Abandonnée depuis des années pour des raisons de sécurité à cause d’éboulements répétés de ce côté-ci du Paillon, la chapelle n’a plus de toit et menace ruine. Son état précaire en faisait sans doute un sujet encore plus intéressant pour les dessinateurs et les photographes désireux d’en transmettre une image. Avec l’urbanisation du quartier Pasteur, le développement de l’hôpital et l’aménagement de la route (actuelle avenue Joseph-Raybaud) les restes de la chapelle et des pitons rocheux disparurent aux alentours de 1925 dans l’indifférence semble-t-il.
174 Il existe une trentaine de manuscrits de la Passion de saint Pons. Sa rédaction initiale ne pourrait être antérieure au Ve siècle. Elle fut transcrite ou imprimée des dizaines de fois depuis le IXe siècle. Voir Claude Passet, La Passion de Pons de Cimiez (Passio Pontii). Sources et tradition, Belisane, Nice, 1977.
175 Date traditionnelle, on avance aujourd’hui plutôt 257 ou 258 (Passet, ouvrage cité).
176 Voir La Photographie à Nice... ouvrage cité, p. 163.

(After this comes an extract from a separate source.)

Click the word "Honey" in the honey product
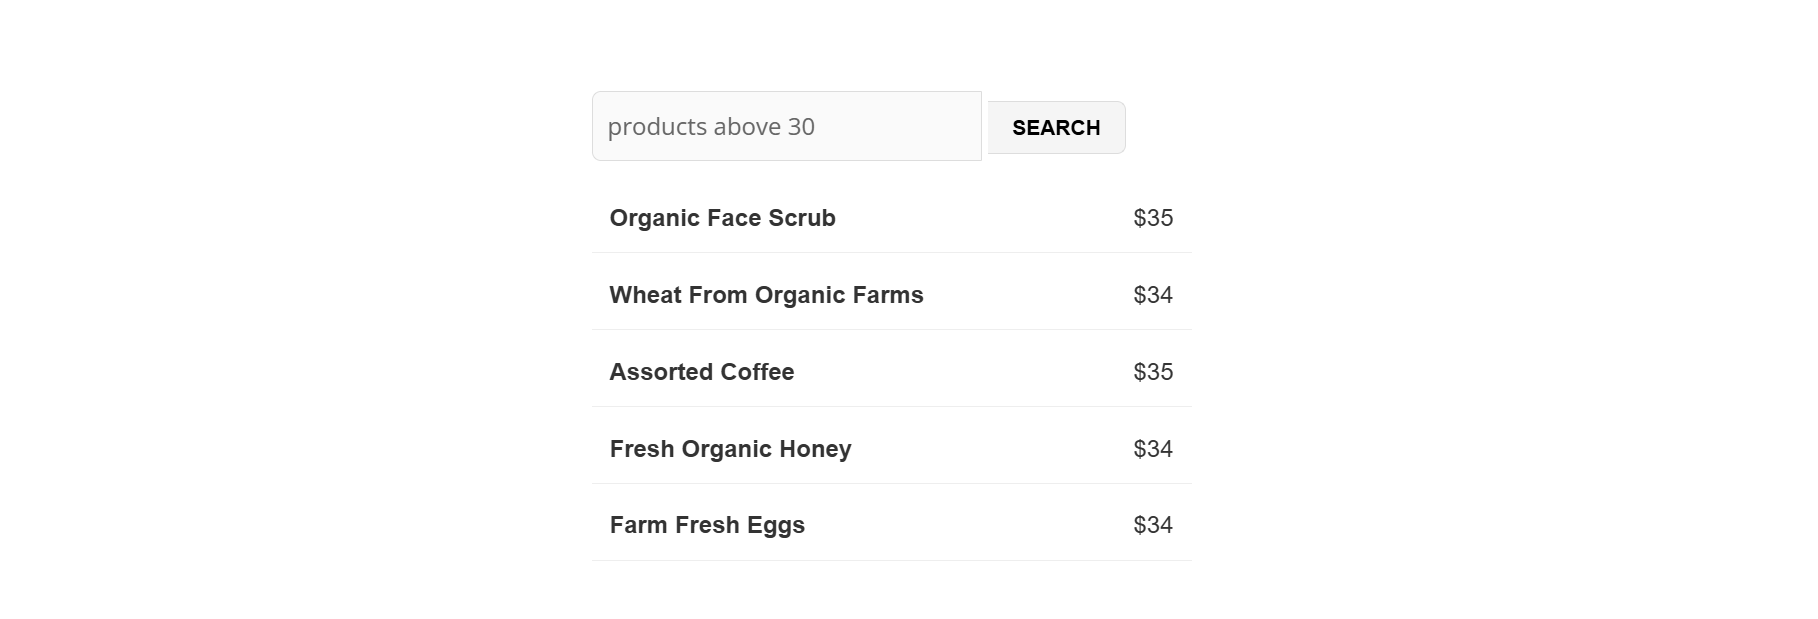Image resolution: width=1818 pixels, height=619 pixels. coord(815,449)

177 Alexandre de La Motte-Baracé vicomte de Senonnes, est un écrivain et peintre français (1781-1840). Ami d’Ingres avec qui il part en Italie en 1805, il est proche de la duchesse de Berry à qui il dédie ses Vues pittoresques d’Italie, de Suisse, de France et d’Espagne... La Ruine d’une chapelle près de Nice est la 4e planche d’une suite de Cinq vues de Nice et des environs publiée chez Mantoux. Voir Bibliographie de la France, vol. 21, 1832, p. 606.